Winchester clearly sees this as a problem, but his book is not a polemic, as much as one might sometimes wish it were. Like a lot of journalists-turned-historians, Winchester is a quick study, and there is an astounding amount of information in “Land,” much of it revealing, although it can also feel somewhat random. As he roams his seemingly boundless terrain, Winchester provides us with set piece after set piece. And yet, despite the epic continents-and-centuries scale he tries to take on, his approach at its best is often miniaturist, as it has been with perhaps greater success in some of his previous books, most notably “The Professor and the Madman,” which tells the singular story of a murderer who was crucial to the development of the Oxford English Dictionary.
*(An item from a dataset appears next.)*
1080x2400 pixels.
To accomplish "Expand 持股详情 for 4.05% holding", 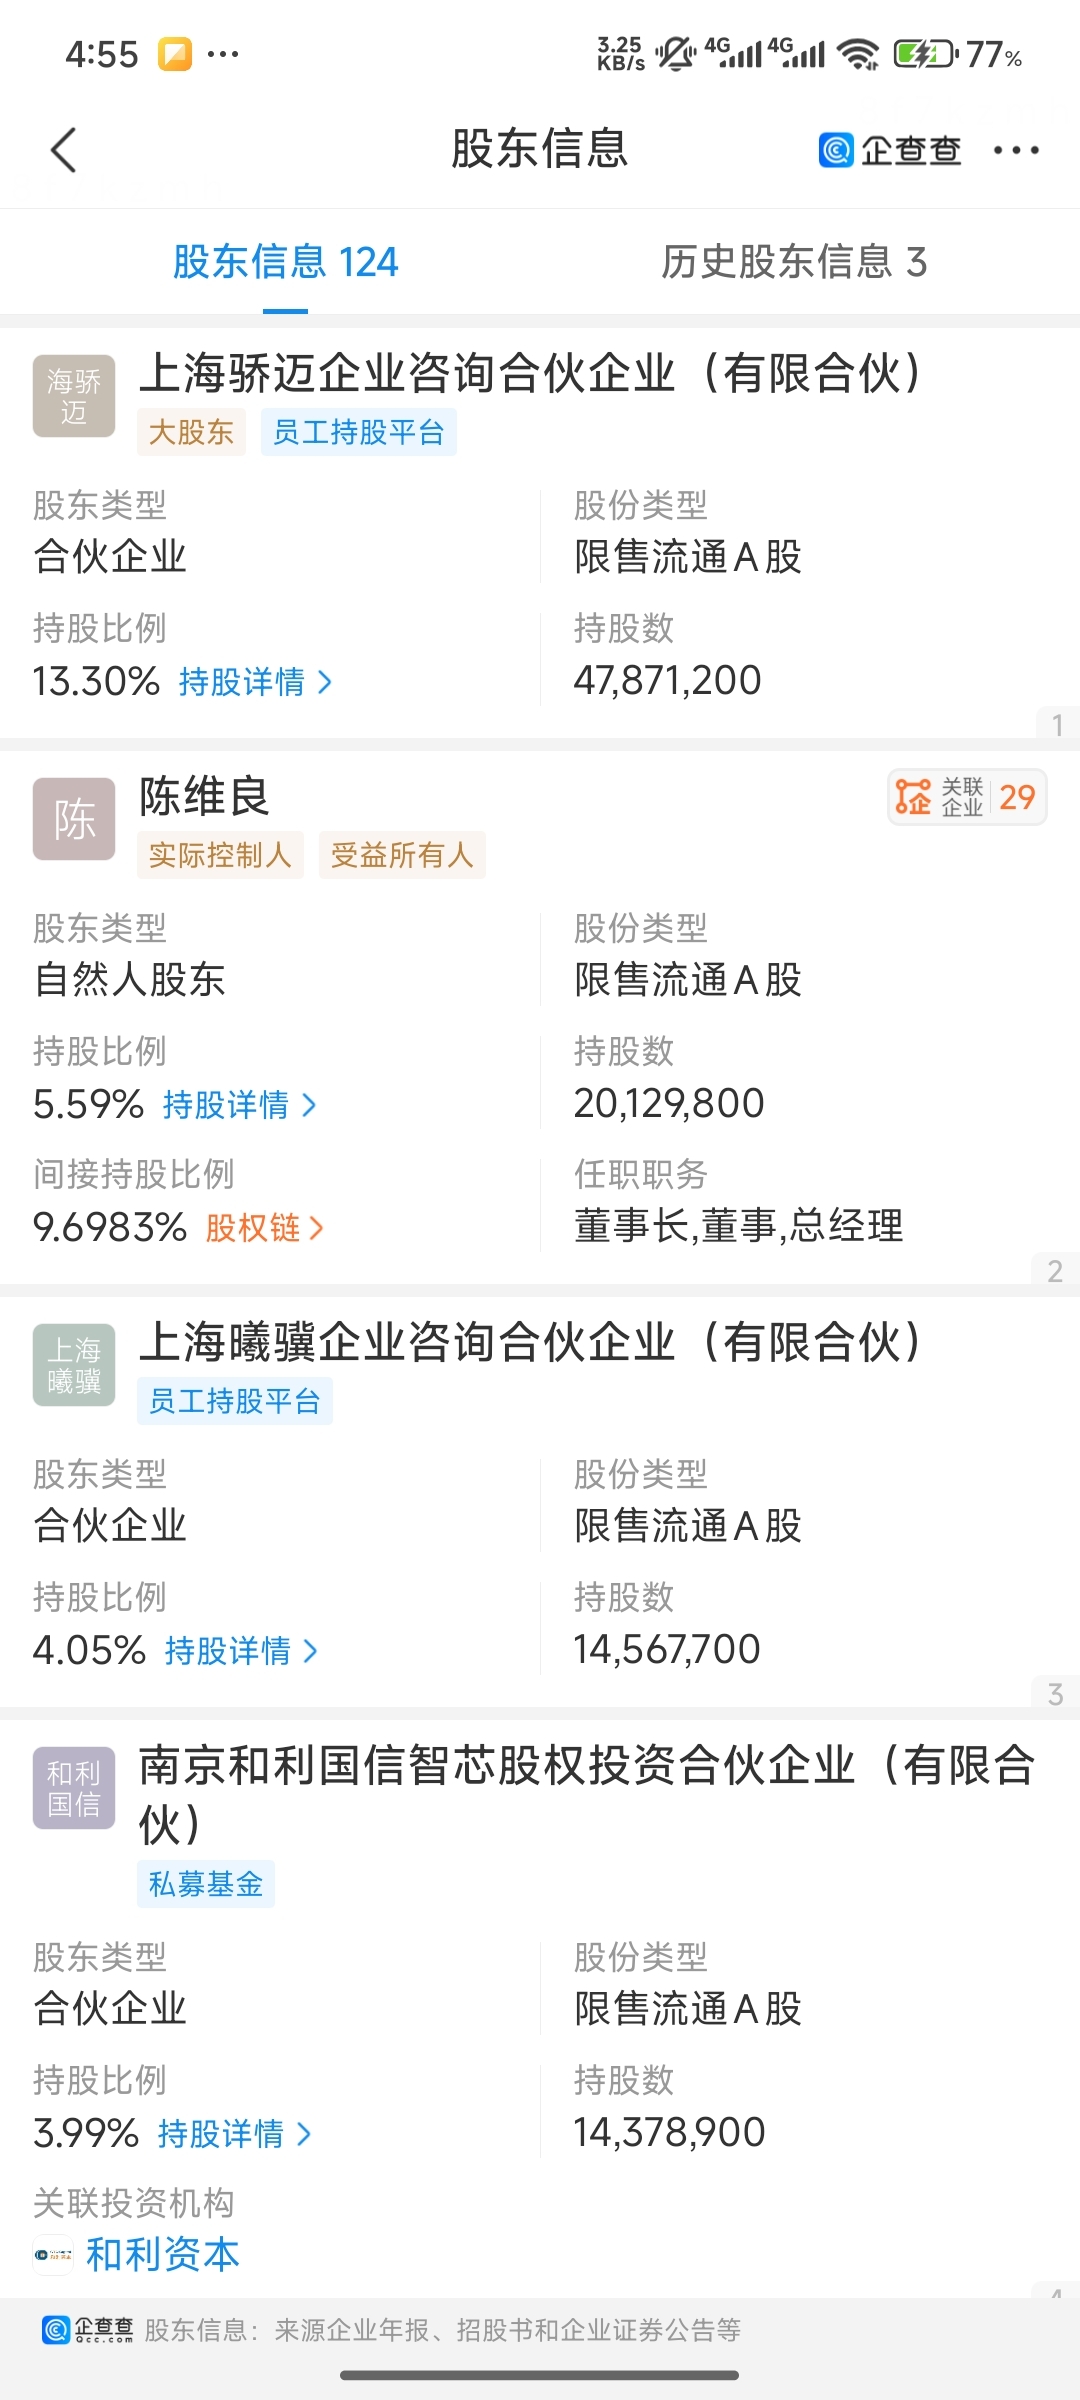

[ “Land” was one of our most anticipated titles of January. See the full list. ]
Winchester opens his new book with his own purchase of 123 acres of forested land in Dutchess County, N.Y., but goes on to tell us about Stalin’s murderous collectivization in Ukraine, the depredations of the midcentury British government officials who blithely drew maps of the Indian subcontinent that proved to be deadly, Maori campaigners who sought to reclaim the land that had been taken from them by settlers in New Zealand, the forced displacement of Scottish crofters by the preindustrial enclosure movement and much, much more.
Winchester likes to move around as a kind of raconteur. He will often illustrate a larger phenomenon — the fate of interned Japanese-Americans, for example — with one particular story, in this case the tale of a strawberry farmer named Akira Aramaki. Aramaki returns from internment to find that the neighbor he’d entrusted with his farm has no intention of giving it back. Aramaki does eventually reclaim his land, only to change his mind and become a real estate agent. Interesting enough, but as far as the book goes, Aramaki is really there so Winchester can tell us about the larger historical currents that swept around Aramaki and made his life what it was. After a while, this can get annoying, because most if not all of the people in the book end up becoming symbols, and we can never really grasp how they all interconnect. Personalizing history can sometimes make it more remote, not less.